(Stored items)
•••••
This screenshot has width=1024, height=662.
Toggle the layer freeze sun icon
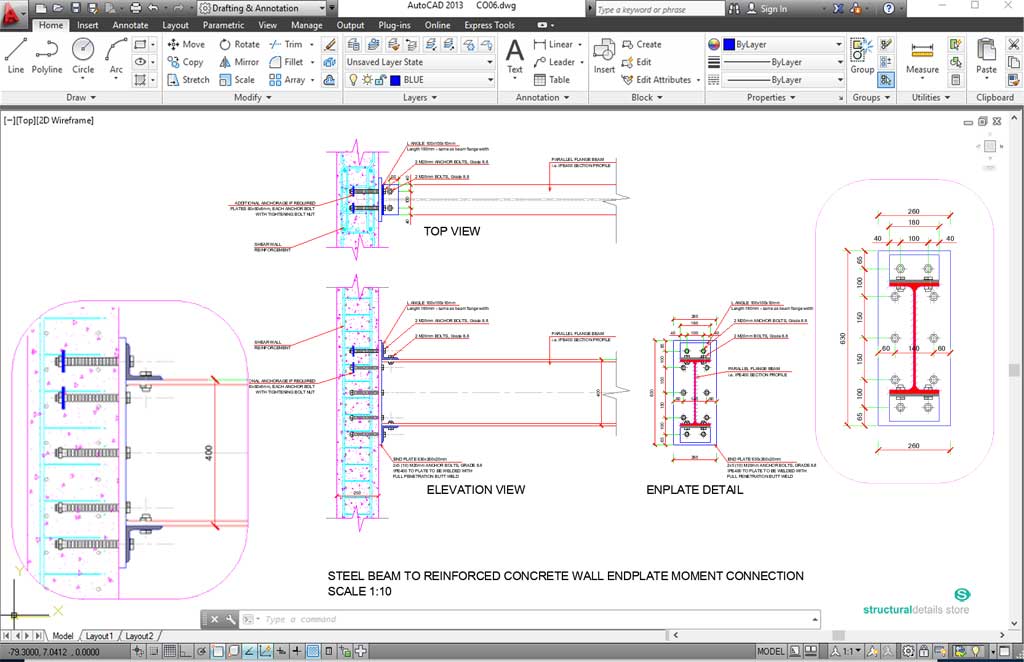point(366,80)
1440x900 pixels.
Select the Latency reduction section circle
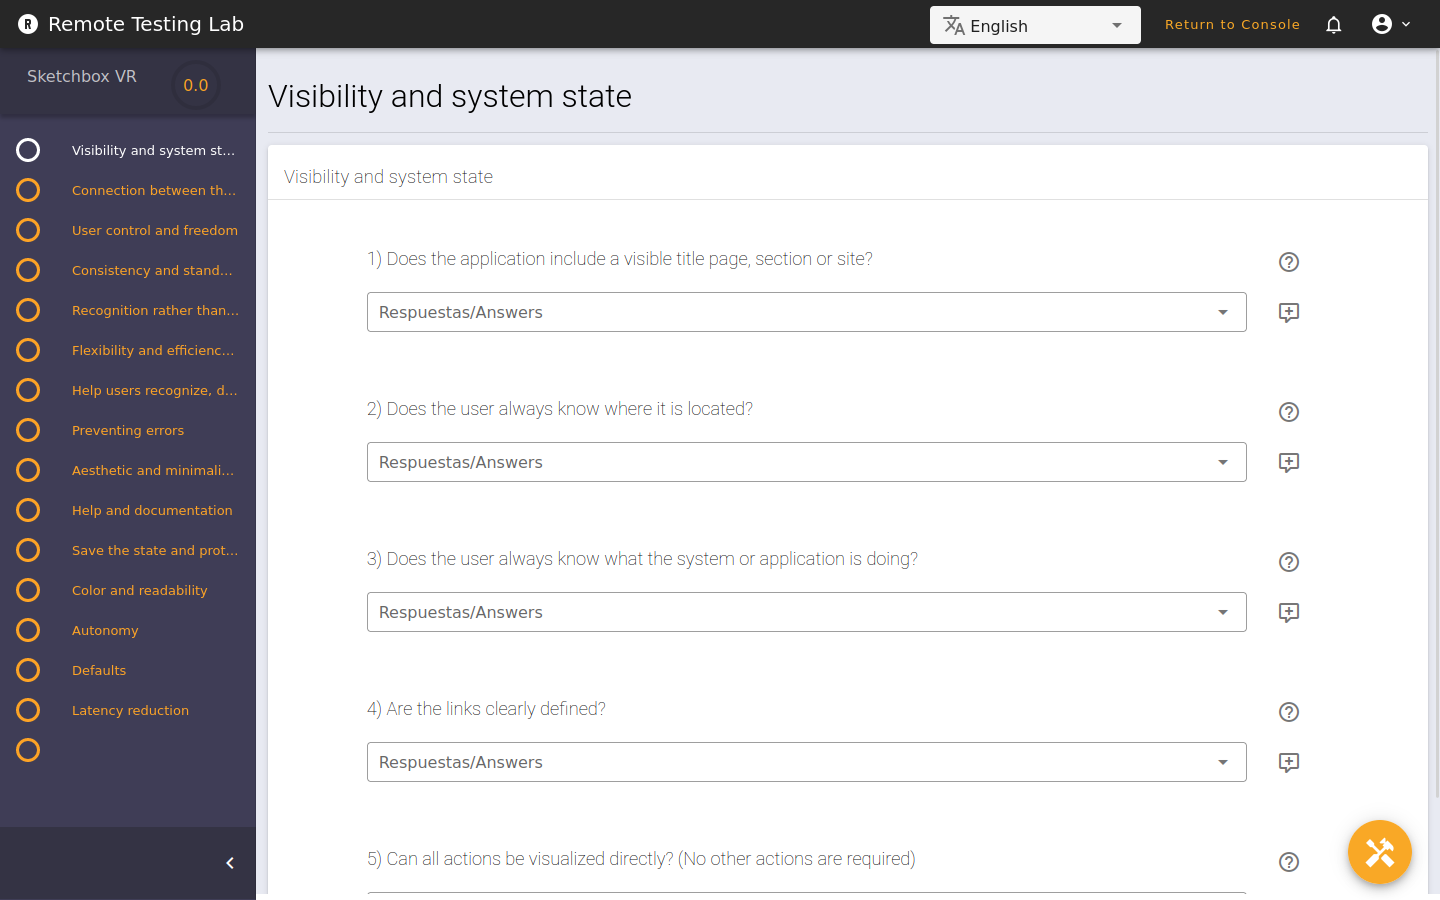click(27, 710)
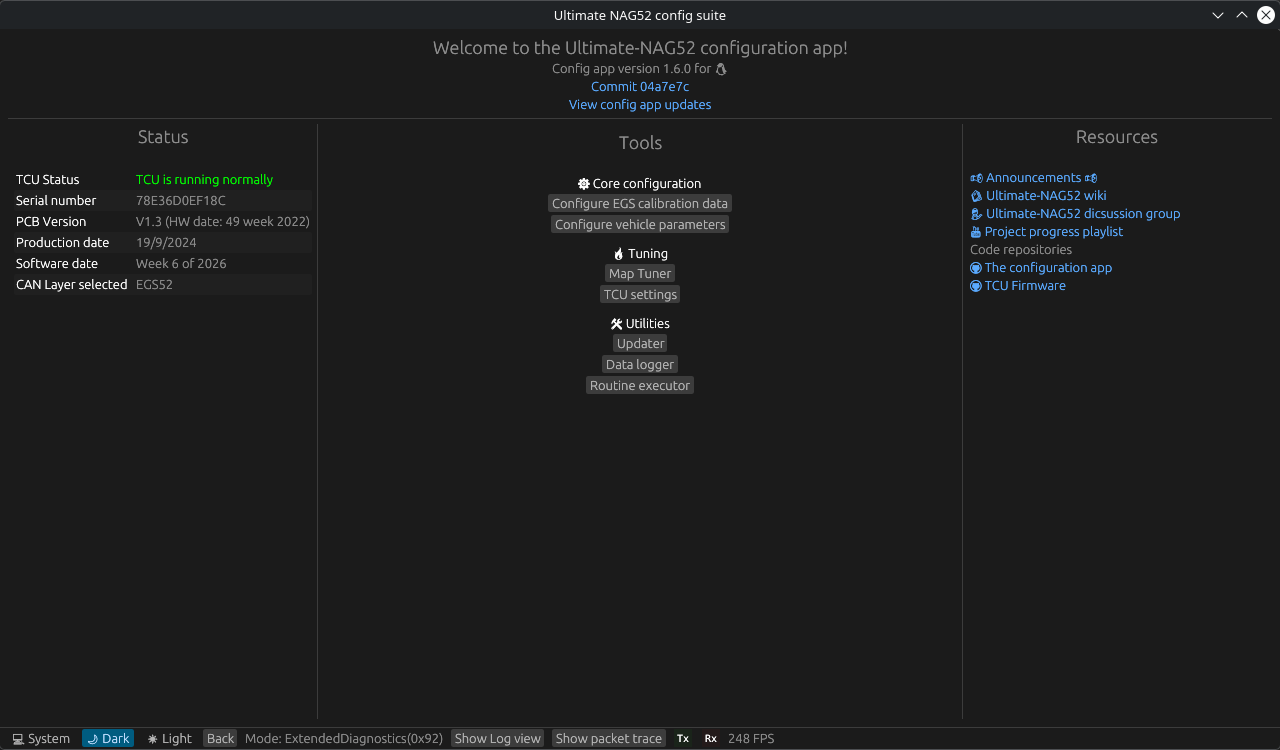Open Configure vehicle parameters tool

click(x=640, y=225)
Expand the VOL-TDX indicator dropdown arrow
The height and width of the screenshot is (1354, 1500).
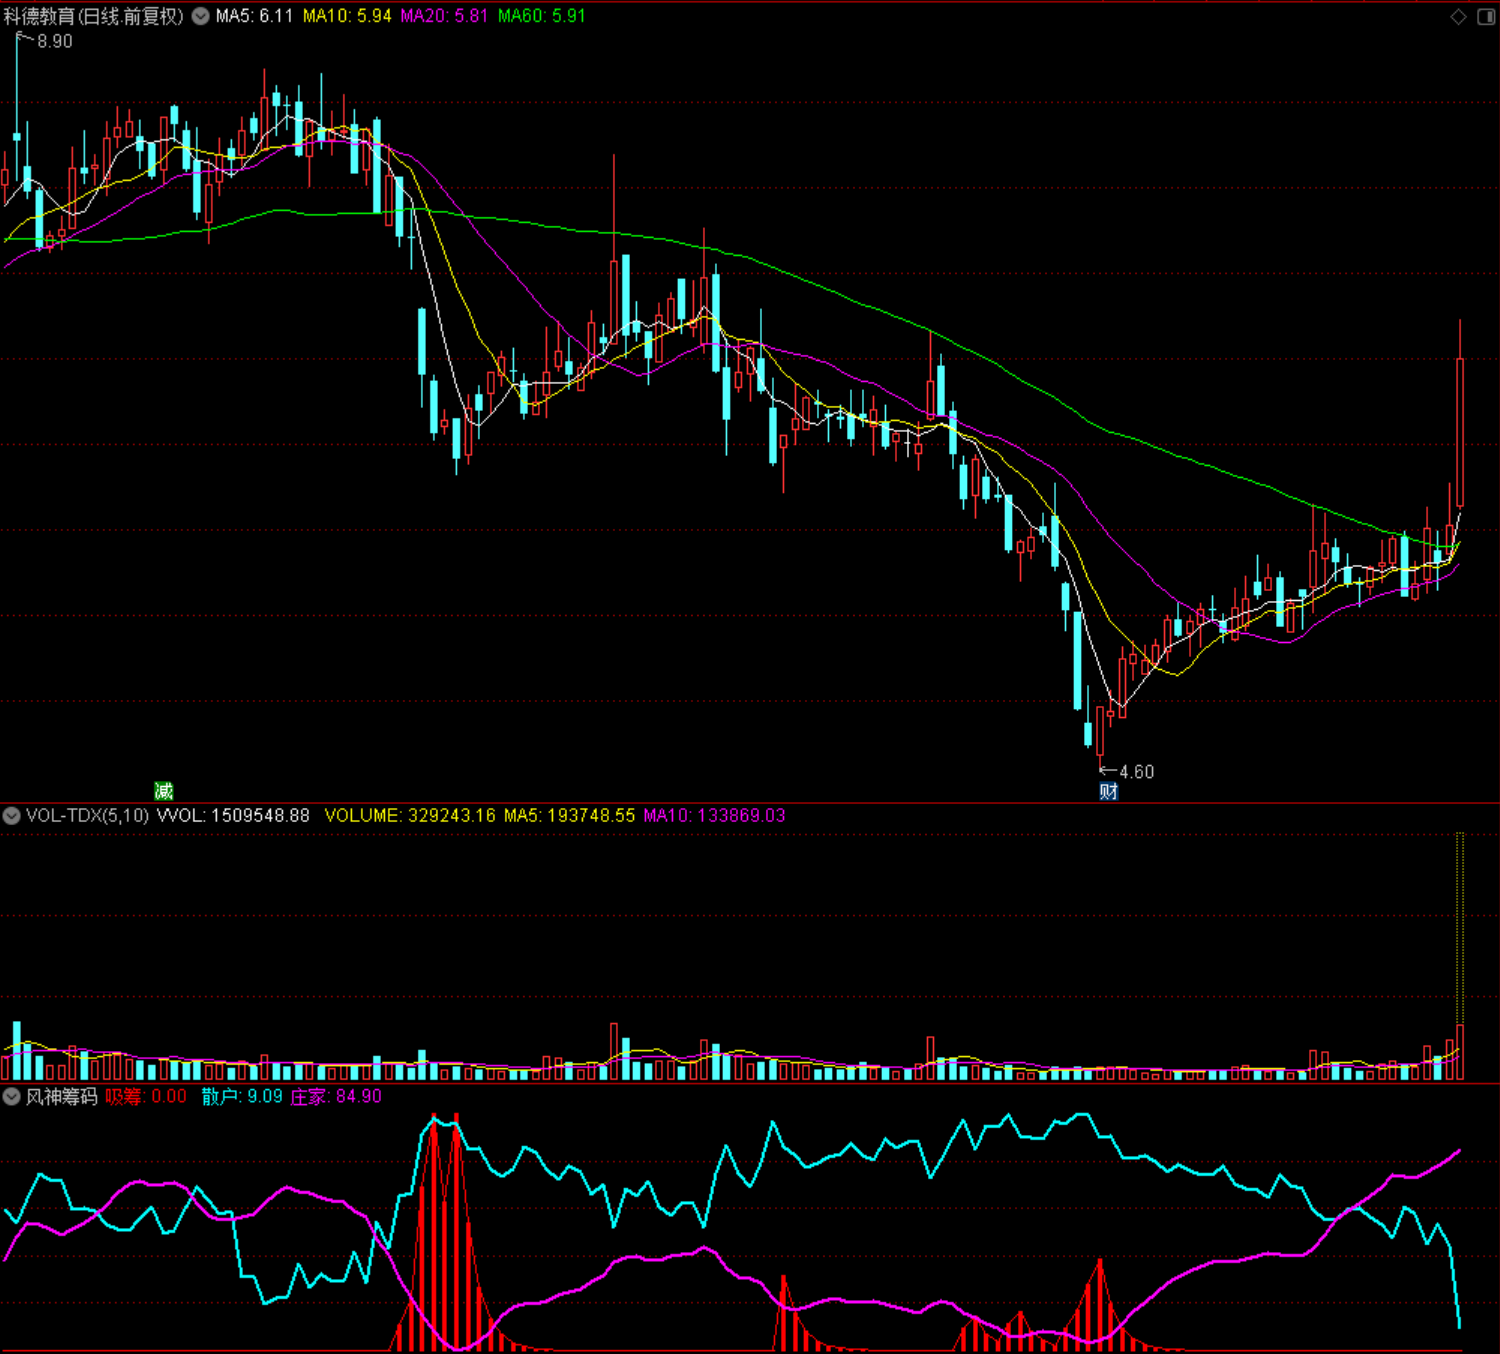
•••••
TASK DESCRIPTION ::
Copy each line of the data above that holds "height".

THE COMPLETED TASK ::
This screenshot has width=1024, height=662.
The height and width of the screenshot is (1354, 1500).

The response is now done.